Exercise task:
Output the lines below as a JSON array of strings, with one string per line and no blank lines.

Information supplied:
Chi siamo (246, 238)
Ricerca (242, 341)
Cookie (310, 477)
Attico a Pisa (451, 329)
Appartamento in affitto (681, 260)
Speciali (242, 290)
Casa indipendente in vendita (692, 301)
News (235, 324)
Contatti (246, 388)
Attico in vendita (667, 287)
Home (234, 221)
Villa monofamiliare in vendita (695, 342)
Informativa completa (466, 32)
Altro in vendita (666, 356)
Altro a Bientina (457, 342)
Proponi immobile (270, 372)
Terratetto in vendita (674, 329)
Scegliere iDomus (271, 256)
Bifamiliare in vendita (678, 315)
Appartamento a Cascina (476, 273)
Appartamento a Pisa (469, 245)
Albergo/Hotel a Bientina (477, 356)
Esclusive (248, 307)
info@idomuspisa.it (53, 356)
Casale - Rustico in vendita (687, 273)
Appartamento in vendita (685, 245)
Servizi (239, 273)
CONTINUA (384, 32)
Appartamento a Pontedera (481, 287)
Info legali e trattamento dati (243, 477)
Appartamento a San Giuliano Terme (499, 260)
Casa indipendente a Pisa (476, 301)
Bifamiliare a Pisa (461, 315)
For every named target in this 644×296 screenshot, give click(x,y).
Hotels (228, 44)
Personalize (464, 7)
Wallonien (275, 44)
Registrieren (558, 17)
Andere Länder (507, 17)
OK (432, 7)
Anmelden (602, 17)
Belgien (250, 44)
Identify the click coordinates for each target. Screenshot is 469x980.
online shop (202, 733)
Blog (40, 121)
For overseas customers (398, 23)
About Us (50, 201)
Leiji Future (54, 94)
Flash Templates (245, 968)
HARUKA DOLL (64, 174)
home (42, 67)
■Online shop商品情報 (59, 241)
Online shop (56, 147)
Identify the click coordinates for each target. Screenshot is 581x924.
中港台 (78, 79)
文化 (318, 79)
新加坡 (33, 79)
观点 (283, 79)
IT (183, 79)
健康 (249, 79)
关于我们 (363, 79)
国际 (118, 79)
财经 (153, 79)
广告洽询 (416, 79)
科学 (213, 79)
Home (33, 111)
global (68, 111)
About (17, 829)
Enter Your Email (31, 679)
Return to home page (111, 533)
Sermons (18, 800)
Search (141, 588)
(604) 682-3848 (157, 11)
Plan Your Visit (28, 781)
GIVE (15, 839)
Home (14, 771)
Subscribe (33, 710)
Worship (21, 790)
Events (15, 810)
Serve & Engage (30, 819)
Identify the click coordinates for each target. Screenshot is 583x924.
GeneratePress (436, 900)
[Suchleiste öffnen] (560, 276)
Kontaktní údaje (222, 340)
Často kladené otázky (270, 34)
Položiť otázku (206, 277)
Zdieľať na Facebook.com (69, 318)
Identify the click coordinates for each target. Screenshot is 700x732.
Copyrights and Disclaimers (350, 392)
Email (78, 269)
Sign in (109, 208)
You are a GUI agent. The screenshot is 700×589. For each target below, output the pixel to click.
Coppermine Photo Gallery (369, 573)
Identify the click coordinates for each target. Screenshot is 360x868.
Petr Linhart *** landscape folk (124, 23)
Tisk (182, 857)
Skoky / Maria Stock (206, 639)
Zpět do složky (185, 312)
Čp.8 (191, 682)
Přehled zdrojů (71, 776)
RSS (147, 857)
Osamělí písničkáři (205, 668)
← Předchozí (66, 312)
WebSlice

The result:
[
  "Chi siamo (246, 238)",
  "Ricerca (242, 341)",
  "Cookie (310, 477)",
  "Attico a Pisa (451, 329)",
  "Appartamento in affitto (681, 260)",
  "Speciali (242, 290)",
  "Casa indipendente in vendita (692, 301)",
  "News (235, 324)",
  "Contatti (246, 388)",
  "Attico in vendita (667, 287)",
  "Home (234, 221)",
  "Villa monofamiliare in vendita (695, 342)",
  "Informativa completa (466, 32)",
  "Altro in vendita (666, 356)",
  "Altro a Bientina (457, 342)",
  "Proponi immobile (270, 372)",
  "Terratetto in vendita (674, 329)",
  "Scegliere iDomus (271, 256)",
  "Bifamiliare in vendita (678, 315)",
  "Appartamento a Cascina (476, 273)",
  "Appartamento a Pisa (469, 245)",
  "Albergo/Hotel a Bientina (477, 356)",
  "Esclusive (248, 307)",
  "info@idomuspisa.it (53, 356)",
  "Casale - Rustico in vendita (687, 273)",
  "Appartamento in vendita (685, 245)",
  "Servizi (239, 273)",
  "CONTINUA (384, 32)",
  "Appartamento a Pontedera (481, 287)",
  "Info legali e trattamento dati (243, 477)",
  "Appartamento a San Giuliano Terme (499, 260)",
  "Casa indipendente a Pisa (476, 301)",
  "Bifamiliare a Pisa (461, 315)",
  "For every named target in this 644×296 screenshot, give click(x,y).",
  "Hotels (228, 44)",
  "Personalize (464, 7)",
  "Wallonien (275, 44)",
  "Registrieren (558, 17)",
  "Andere Länder (507, 17)",
  "OK (432, 7)",
  "Anmelden (602, 17)",
  "Belgien (250, 44)",
  "Identify the click coordinates for each target. Screenshot is 469x980.",
  "online shop (202, 733)",
  "Blog (40, 121)",
  "For overseas customers (398, 23)",
  "About Us (50, 201)",
  "Leiji Future (54, 94)",
  "Flash Templates (245, 968)",
  "HARUKA DOLL (64, 174)",
  "home (42, 67)",
  "■Online shop商品情報 (59, 241)",
  "Online shop (56, 147)",
  "Identify the click coordinates for each target. Screenshot is 581x924.",
  "中港台 (78, 79)",
  "文化 (318, 79)",
  "新加坡 (33, 79)",
  "观点 (283, 79)",
  "IT (183, 79)",
  "健康 (249, 79)",
  "关于我们 (363, 79)",
  "国际 (118, 79)",
  "财经 (153, 79)",
  "广告洽询 (416, 79)",
  "科学 (213, 79)",
  "Home (33, 111)",
  "global (68, 111)",
  "About (17, 829)",
  "Enter Your Email (31, 679)",
  "Return to home page (111, 533)",
  "Sermons (18, 800)",
  "Search (141, 588)",
  "(604) 682-3848 (157, 11)",
  "Plan Your Visit (28, 781)",
  "GIVE (15, 839)",
  "Home (14, 771)",
  "Subscribe (33, 710)",
  "Worship (21, 790)",
  "Events (15, 810)",
  "Serve & Engage (30, 819)",
  "Identify the click coordinates for each target. Screenshot is 583x924.",
  "GeneratePress (436, 900)",
  "[Suchleiste öffnen] (560, 276)",
  "Kontaktní údaje (222, 340)",
  "Často kladené otázky (270, 34)",
  "Položiť otázku (206, 277)",
  "Zdieľať na Facebook.com (69, 318)",
  "Identify the click coordinates for each target. Screenshot is 700x732.",
  "Copyrights and Disclaimers (350, 392)",
  "Email (78, 269)",
  "Sign in (109, 208)",
  "You are a GUI agent. The screenshot is 700×589. For each target below, output the pixel to click.",
  "Coppermine Photo Gallery (369, 573)",
  "Identify the click coordinates for each target. Screenshot is 360x868.",
  "Petr Linhart *** landscape folk (124, 23)",
  "Tisk (182, 857)",
  "Skoky / Maria Stock (206, 639)",
  "Zpět do složky (185, 312)",
  "Čp.8 (191, 682)",
  "Přehled zdrojů (71, 776)",
  "RSS (147, 857)",
  "Osamělí písničkáři (205, 668)",
  "← Předchozí (66, 312)",
  "WebSlice"
]